What is needed: Would you print the listing that follows exactly, but without its pictures?

Data in this exercise:
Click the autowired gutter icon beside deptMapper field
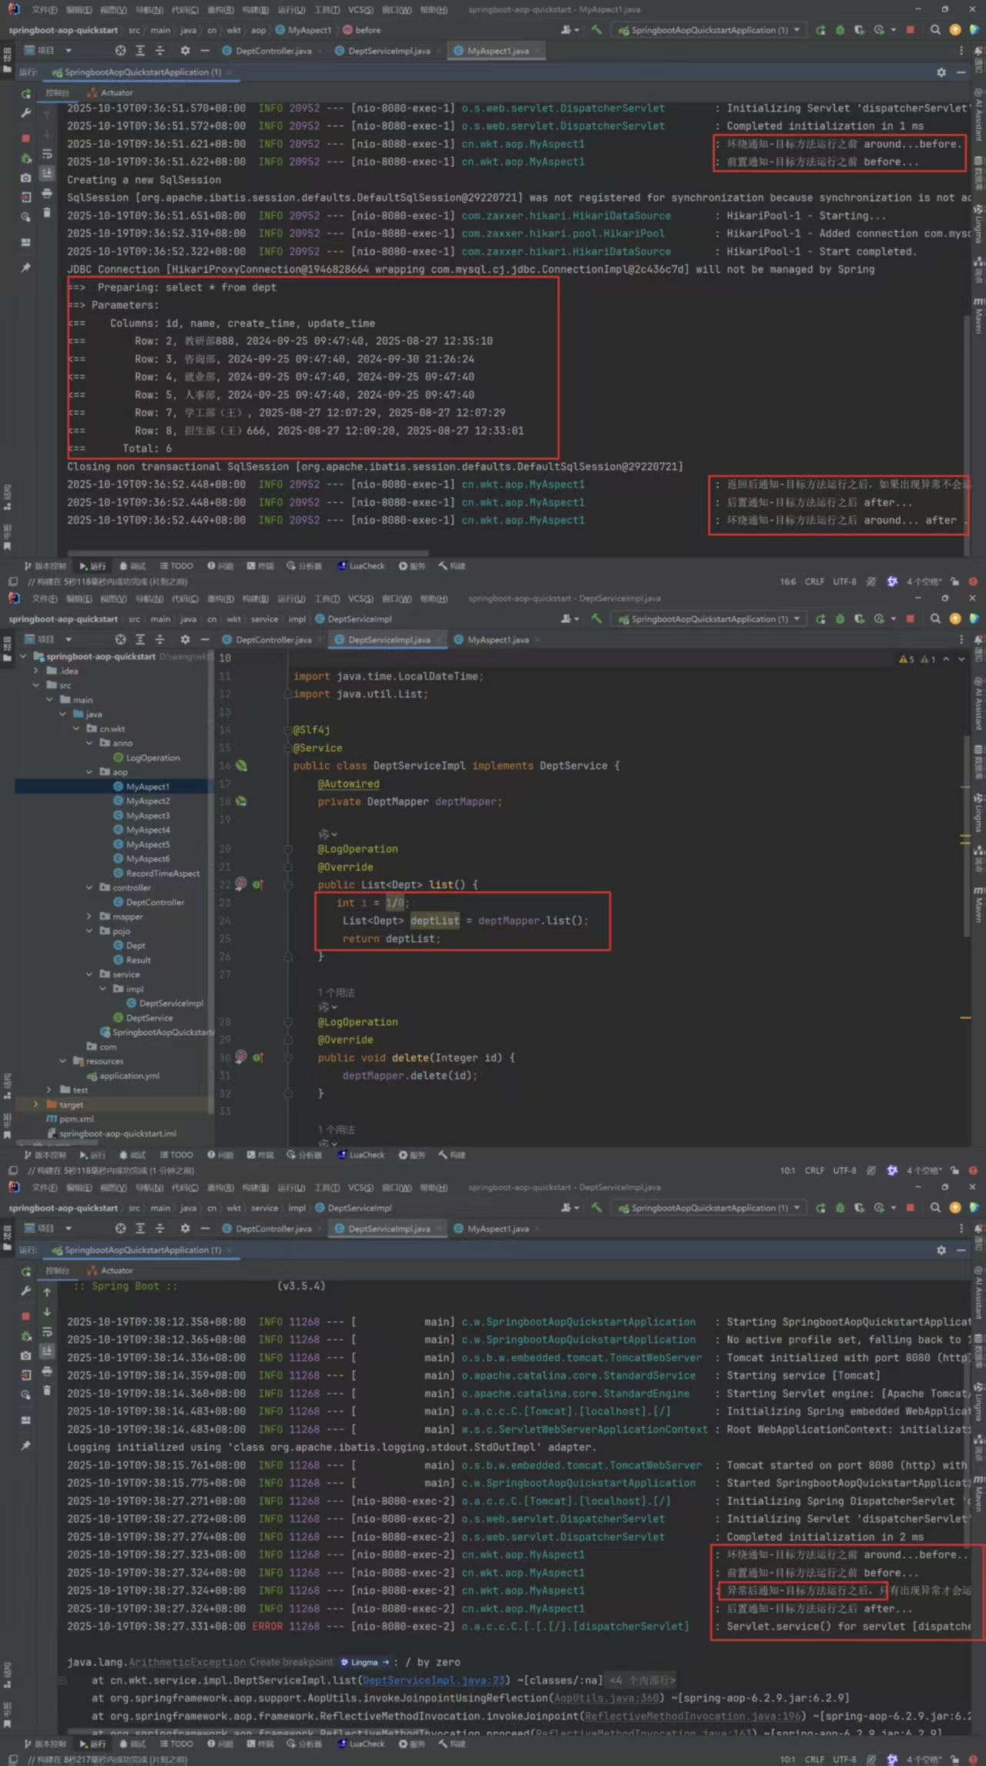Screen dimensions: 986x1766 (x=242, y=801)
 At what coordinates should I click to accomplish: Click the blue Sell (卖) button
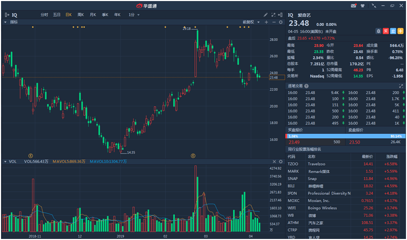tap(393, 31)
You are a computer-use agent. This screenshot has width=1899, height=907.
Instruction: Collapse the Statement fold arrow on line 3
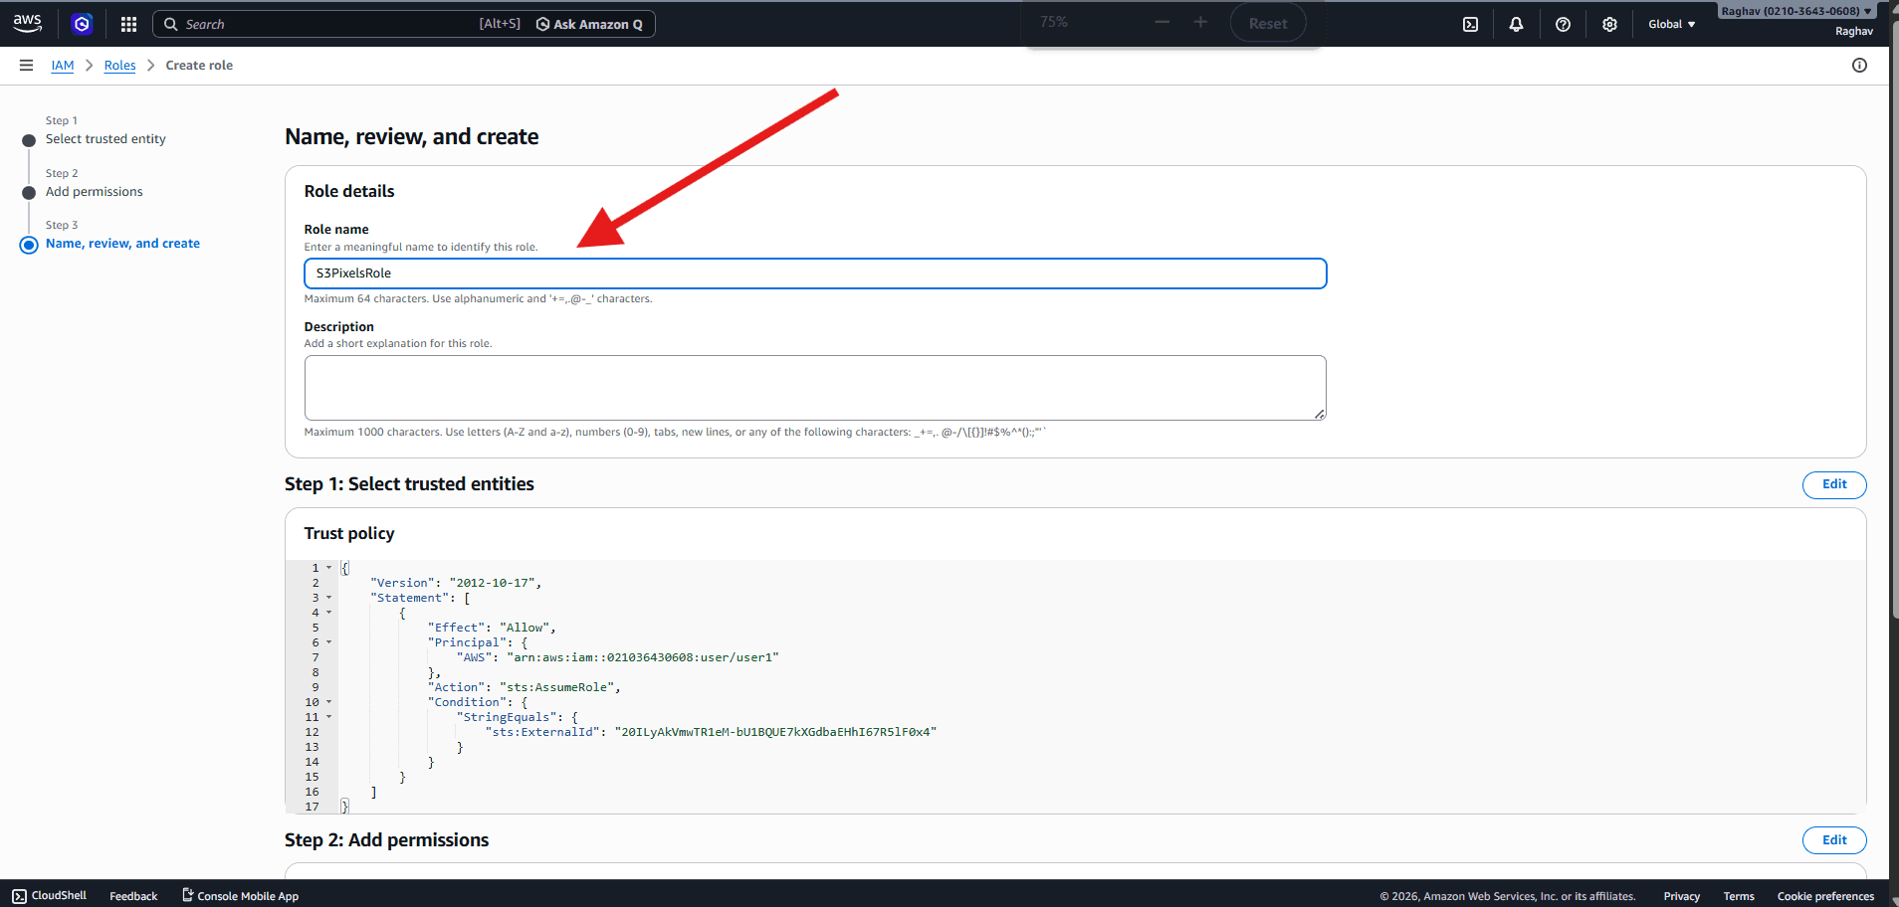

Answer for the task:
Click the autowired gutter icon beside deptMapper field
Screen dimensions: 986x1766 (x=242, y=801)
 At what coordinates should I click to accomplish: Click the blue Sell (卖) button
tap(393, 31)
You are a computer-use agent. This screenshot has width=1899, height=907.
Instruction: Collapse the Statement fold arrow on line 3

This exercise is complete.